Весь вечер он просидел за пианино, то как бы отсчитывая время одной повторяющейся нотой, то с новой надеждой начиная играть их первые аккорды, пока соседи в половине двенадцатого не забарабанили в стену пустой пластиковой бутылкой…

Пустоту, образовавшуюся в том месте души, которое некогда занимала для Сергея она, нужно было заполнить, и вечерами он, вместо того чтобы спешить домой, уже не подгоняемый ожиданием, шатался по одинаковым дворам, тщетно надеясь в них заблудиться, и облетающие листья — мокрые, холодные, как уксусные компрессы, когда он болел гриппом, — липли к щекам, к лицу, словно силясь излечить его от грусти, боли, притяжения той, лица которой он не видел, голоса которой никогда не слышал.

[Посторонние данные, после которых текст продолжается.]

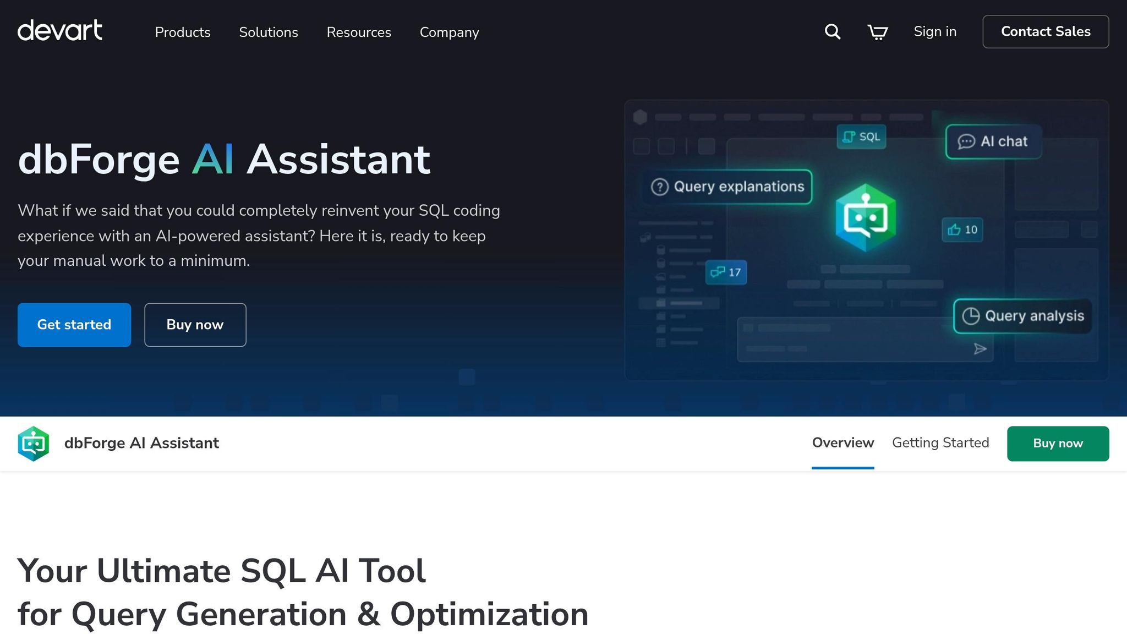Select the thumbs-up badge showing 10
1127x634 pixels.
coord(962,230)
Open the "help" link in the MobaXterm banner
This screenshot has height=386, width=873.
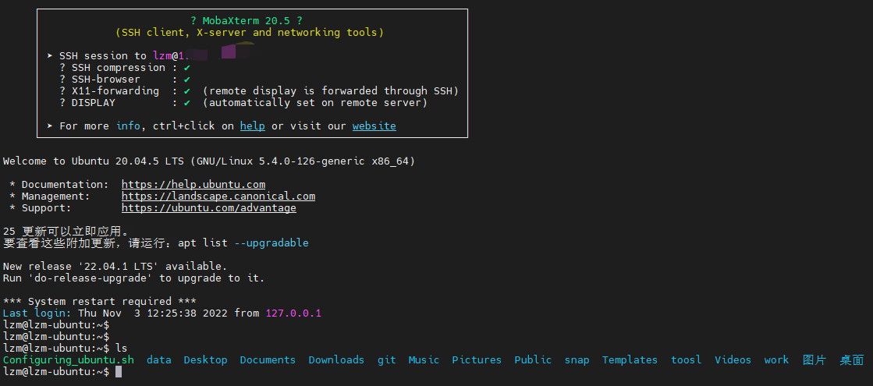pos(252,126)
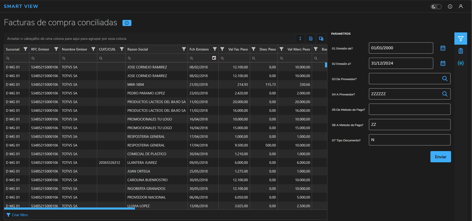Click the 07 Tipo Documento input field

pyautogui.click(x=409, y=140)
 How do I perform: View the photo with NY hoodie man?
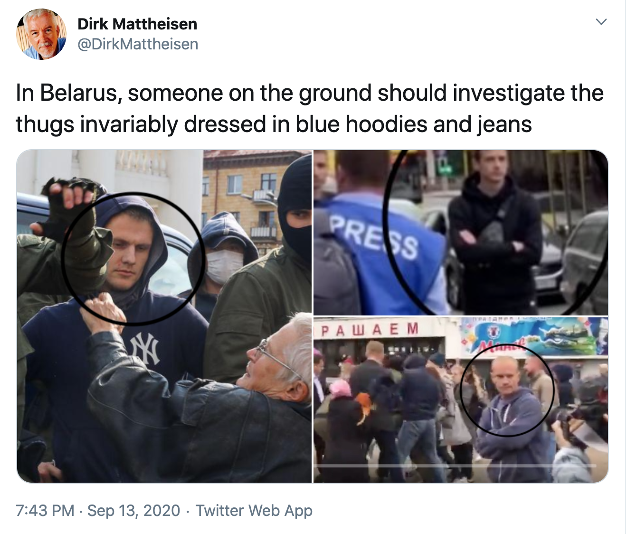click(164, 316)
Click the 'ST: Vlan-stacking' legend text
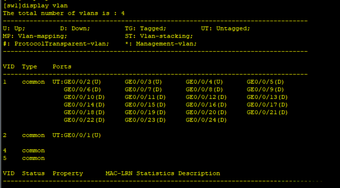This screenshot has height=188, width=340. click(159, 36)
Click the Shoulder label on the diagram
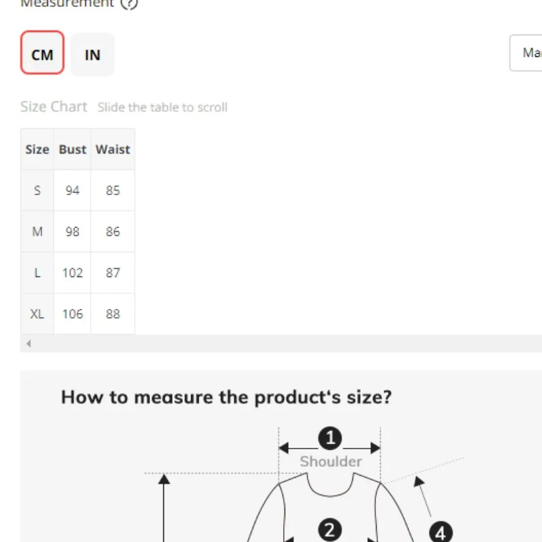This screenshot has height=542, width=542. 331,461
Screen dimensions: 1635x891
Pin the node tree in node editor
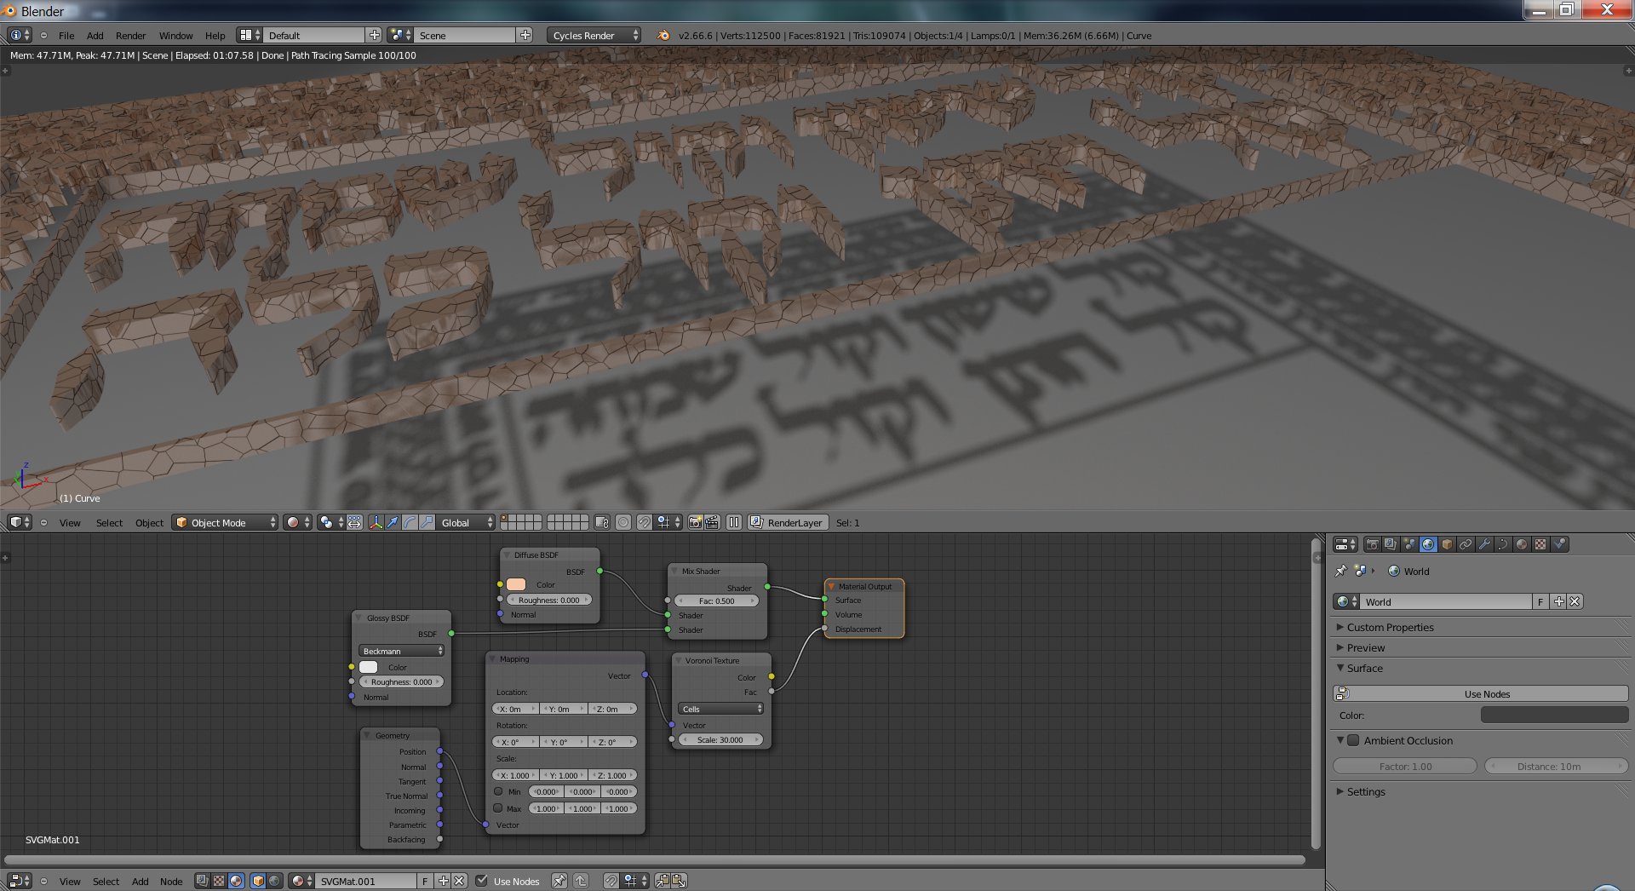(x=559, y=881)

Пытался заблудиться, забыть, кто он, после школы садился в трамвай, не глядя на табличку с номером, забивался в самый дальний угол. Преломляясь в морозных узорах стекол, плыли фонари в радужных ореолах, алыми маками распускались отсветы фар, одинаковые и на разворотном кольце возле вокзала, и вдоль бесконечного заводского забора с колючей проволокой, и в окраинных поселках, за которыми открывались до самого горизонта поля — все в нетронутом, ровном голубом снегу…

Уже зная, что она теперь за семьсот километров отсюда — не то студентка, не то преподаватель консерватории, он выходил наугад в раздвигающиеся двери с обледеневшими стеклами, не зная ни остановки, ни маршрута трамвая, в котором ехал, и сквозь снегопад, метель, туман, зимний ледяной дождь брел в приветливую темноту, квадратно изрезанную теплыми желтыми окнами, почти счастливый оттого, что ему неизвест-
но — и не будет известно еще пять, десять минут, — где он, в какой части города, на какой из его окраин, и оттого, что эти окна, и эти перечеркивающие их ветви, и эти звезды над крышей с круглым оконцем могли быть где угодно, в любом уголке Земли, и даже там, в далеком, недостижимом мире с консерваторией, где была она, теперь тоже недостижимая и далекая.

Что теперь там, за стеной, кто там, спрашивал себя он. И раз уж ее там все равно не было и страха нарушить, осквернить ее мир — тоже, Сергей прикладывал ухо к стене и слушал. Никаких звуков, кроме сухого, отрывистого тиканья часов, должно быть огромных, старинных, очень тяжелых. Где сейчас ее муж? И муж ли это? И был ли вообще тот мужской голос, может быть всего лишь казавшийся за стеной?

Сколько ей лет? Со спины никогда нельзя было сказать точно, а Сергей видел ее только со спины — рыжеватые волосы, развевающиеся по ветру, липнущие к черному футляру, в котором она уносила — среди прочих — их общую мелодию. Ей могло быть с равной вероятностью и шестнадцать, и двадцать шесть.

Иногда по ночам укрывался с головой, пряча под одеяло старый магнитофон с замотанной скотчем ручкой, вставлял кассету с их музыкой, которую ему удалось записать однажды. Скрипка была почти не слышна, она едва пробивалась даже сквозь шелест ленты, но там, на границе сна, шелест ленты превращался в шум дождя за окном, отзвуки гайдновской сонаты, стертой ради их музыки, — в хаос музык далекой консерватории, где была она. Однако то, что она была в консерватории, никак не мешало ей играть за стеной, и порой они играли весь день напролет до самого вечера, пока над крышей соседнего дома, повторяя контур мелодии, не повисала Большая Медведица, и все становилось как было, и странным казалось, что между этими вечерами и вечерами до ее отъезда было что-то еще.

…Над тополями бульвара висело небо, под тяжестью облачных нагромождений спустившееся к самым крышам. Как хорошо было, переставив горшки с цветами на стол, сидеть на подоконнике, смотреть сквозь стекло, запотевшее от дыхания, на мельк неясных огней, которыми пересыпана темнота, на свет одинокого окна напротив и думать — кто там, за тонкой мутной занавеской, чья лампа нарушает ровную предрассветную черноту? — а потом переходить на мысли о ней: вот за этой стеной она сейчас спит или так же стоит, дышит на стекло и их взгляды сейчас, может быть, встречаются на далекой зеленоватой звезде, то пронзающей облако, то вновь пропадающей в его толще.